Penulis : Zainul Rahman (Mahasiswa Prodi Ilmu Pemerintahan, Universitas Muhammadiyah Malang Asal kota Bima)
Demokrasi, tidak dengan sendirinya melahirkan kata “Demokratis”. Artinya bahwa
harus ada perjuangan ekstra dalam menjalankan demokrasi, sehingga ketika
demokrasi dijalankan dengan baik dan bijak, maka akan dengan sendirnya
menghadirkan demokratis. Indonesia hari ini, adalah Indonesia dengan sistem
demokrasi yang darurat oposisi. Hal itu dapat dibuktikan pasca Pilpres pada
bulan April 2019 lalu ketika pemenang pentas demokrasi, yakni koalisi Indonesia
Maju yang mengusung Jokowi-Ma’ruf berkonsolidasi dengan lawannya yang pada
awalnya di kubu oposisi. Bagaimana tidak, Prabowo Subianto yang sebelumnya
menjadi tombak utama oposisi pada Pilpres 2019 lalu, dan juga Wakil Ketua Umum
Gerindra Edhy Prabowo pada akhirnya memilih untuk bergabung dalam Kabinet
Indonesia Maju sebagai Menteri Pertahanan dan Menteri Kelautan dan Perikanan.
Masuknya beberapa
partai yang pada awalnya berada pada posisi oposisi menimbulkan kekhawatiran
lebih dalam keberlangsungan demokrasi. Demokrasi pada dasarnya akan sulit
mencapai kata sempurna, oleh sebab itulah maka kehadiran oposisi adalah hal
yang fundamen dalam negara demokrasi. Di sisi lain, demokrasi yang sehat mesti
dibarengi oleh oposisi yang kuat. Pertanyaannya sekarang adalah, bagaimana
oposisi hendak kuat dan memberikan check and balance pada pemerintah jika
pasukan yang awalnya berada di posisi oposisi ikut masuk dalam koalisi dengan
dalil rekonsiliasi?. Tujuan oposisi adalah untuk menjadi stabilitator di tengah
kebijakan atau program yang dibuat oleh pemerintah. Oposisi menjadi penting
karena akan menekan pemerintah untuk tidak mengeluarkan kebijakan yang
sewenang-wenang kepada masyarakat hanya demi kepentingan elit atau golongannya
saja.
Sedikit mengulas
kembali pasca Pilpres 2019 lalu, dimana pemilih mendapatkan buy one get one
yang artinya bahwa para pemilih yang memilih Jokowi juga mendapatkan Prabowo
sebagai bonusnya di posisi menteri. Banyak pihak yang kecewa terhadap arah
keputusan tersebut, namun sedikit banyak pula yang pro terhadapnya. Tetapi, hal
terpenting dari sikap politik tersebut adalah akan berimbas pada demokrasi kita
yang kekurangan oposisinya. Biasanya di Indonesia, mereka yang kalah dalam
pentas demokrasi, akan secara otomatis menjankan takdirnya pada posisi oposisi.

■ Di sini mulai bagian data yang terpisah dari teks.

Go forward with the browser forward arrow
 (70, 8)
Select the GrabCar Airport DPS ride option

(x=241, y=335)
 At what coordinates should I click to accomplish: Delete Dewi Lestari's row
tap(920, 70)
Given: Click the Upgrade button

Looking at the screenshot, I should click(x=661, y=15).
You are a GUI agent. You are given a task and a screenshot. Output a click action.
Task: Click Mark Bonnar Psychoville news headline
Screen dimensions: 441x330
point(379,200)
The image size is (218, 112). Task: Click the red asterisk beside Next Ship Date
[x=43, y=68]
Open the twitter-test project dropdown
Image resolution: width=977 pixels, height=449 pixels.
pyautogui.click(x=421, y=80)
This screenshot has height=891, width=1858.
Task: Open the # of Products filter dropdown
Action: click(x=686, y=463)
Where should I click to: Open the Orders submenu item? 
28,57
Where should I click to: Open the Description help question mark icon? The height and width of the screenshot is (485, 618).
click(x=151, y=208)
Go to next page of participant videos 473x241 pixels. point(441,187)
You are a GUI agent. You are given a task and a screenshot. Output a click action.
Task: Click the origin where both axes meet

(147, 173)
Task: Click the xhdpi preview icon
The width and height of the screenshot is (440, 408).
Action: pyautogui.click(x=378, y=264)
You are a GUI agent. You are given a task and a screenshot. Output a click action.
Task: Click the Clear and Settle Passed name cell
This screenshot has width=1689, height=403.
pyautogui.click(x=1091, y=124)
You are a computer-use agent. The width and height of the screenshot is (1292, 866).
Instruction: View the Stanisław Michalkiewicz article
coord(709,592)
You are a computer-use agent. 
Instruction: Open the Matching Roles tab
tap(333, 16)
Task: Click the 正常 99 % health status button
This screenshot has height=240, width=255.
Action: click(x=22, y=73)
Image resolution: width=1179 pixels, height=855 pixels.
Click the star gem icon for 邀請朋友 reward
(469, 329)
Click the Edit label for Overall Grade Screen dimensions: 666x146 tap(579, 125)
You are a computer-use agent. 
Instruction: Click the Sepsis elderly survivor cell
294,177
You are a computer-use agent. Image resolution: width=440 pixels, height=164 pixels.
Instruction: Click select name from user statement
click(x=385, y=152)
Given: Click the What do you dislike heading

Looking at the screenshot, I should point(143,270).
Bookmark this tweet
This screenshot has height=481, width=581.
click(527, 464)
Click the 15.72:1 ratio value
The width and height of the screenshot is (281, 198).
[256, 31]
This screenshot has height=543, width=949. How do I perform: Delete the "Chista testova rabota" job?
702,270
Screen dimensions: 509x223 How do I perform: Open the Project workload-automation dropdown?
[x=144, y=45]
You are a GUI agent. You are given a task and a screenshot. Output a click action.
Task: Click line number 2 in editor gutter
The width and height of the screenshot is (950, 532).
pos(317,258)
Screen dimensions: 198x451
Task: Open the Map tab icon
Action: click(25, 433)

Namun hal tersebut dalam realitasnya sekarang menjadi berbeda sebab dalil
rekonsiliasi yang berimbas pada pembagian jatah kursi.
Merujuk kembali
pada minimnya oposisi dalam demokrasi, dikhawatirkan pada suatu ketika
pemerintah sedang mengalami stagnasi dalam menformulasikan suatu kebijakan, juga
minimnya kritikan dan masukan dari oposisi, maka akan menurunkan kualitas
demokrasi itu sendiri. Karena dalam Ilmu Politik, check and balance adalah
inti dari demokrasi. Di sisi lain, kekhawatiran juga hadirsebab legislatif
pada 2019 lalu yang dimenangkan oleh PDIP (19,33 persen suara) dan di
posisi runner up Partai Gerindra (12,5 persen suara) berkoalisi. Artinya bahwa
posisi legislatif dan eksekutif kita dikuasai oleh partai politik yang
sama. Maka dengan begitu, fungsi check and balance dalam demokrasi tadi
disinyalkan akan berkurang melalui pertanda buruk tersebut.
Pada intinya,
minimnya kehadiran oposisi pada demokrasi kita sekarang adalah ancaman yang
nyata bagi demokrasi kita. Di sisi lain, akhir-akhir ini mungkin ada sebagian
dari kita yang merindukan suara-suara kritis dari beberapa sosok yang selama
ini sering mengkritisi pemerintah. Sebut saja Fahri Hamzah, Fadli Zon hingga
sosok fenomenal Rocky Gerung kini tidak sebegitu aktif dulu muncul di layar
televisi sebagai pengkritik pemerintah. Oleh sebab itu pula, maka penulis
hendak mengajak para pembaca dan juga para LSM, Ormas, Organisasi Mahasiswa,
hingga masyarakat Indonesia pada umumnya dalam menyehatkan demokrasi Indonesia.
Dalam minimnya oposisi di demokrasi kita sekarang, kita mesti menjadi tameng
terakhir dalam mengawasi kebijakan dan regulasi yang dibuat oleh pemerintah.
Dapat menjadi oposisi terakhir yang mengawal keberlangsungan demokrasi kita.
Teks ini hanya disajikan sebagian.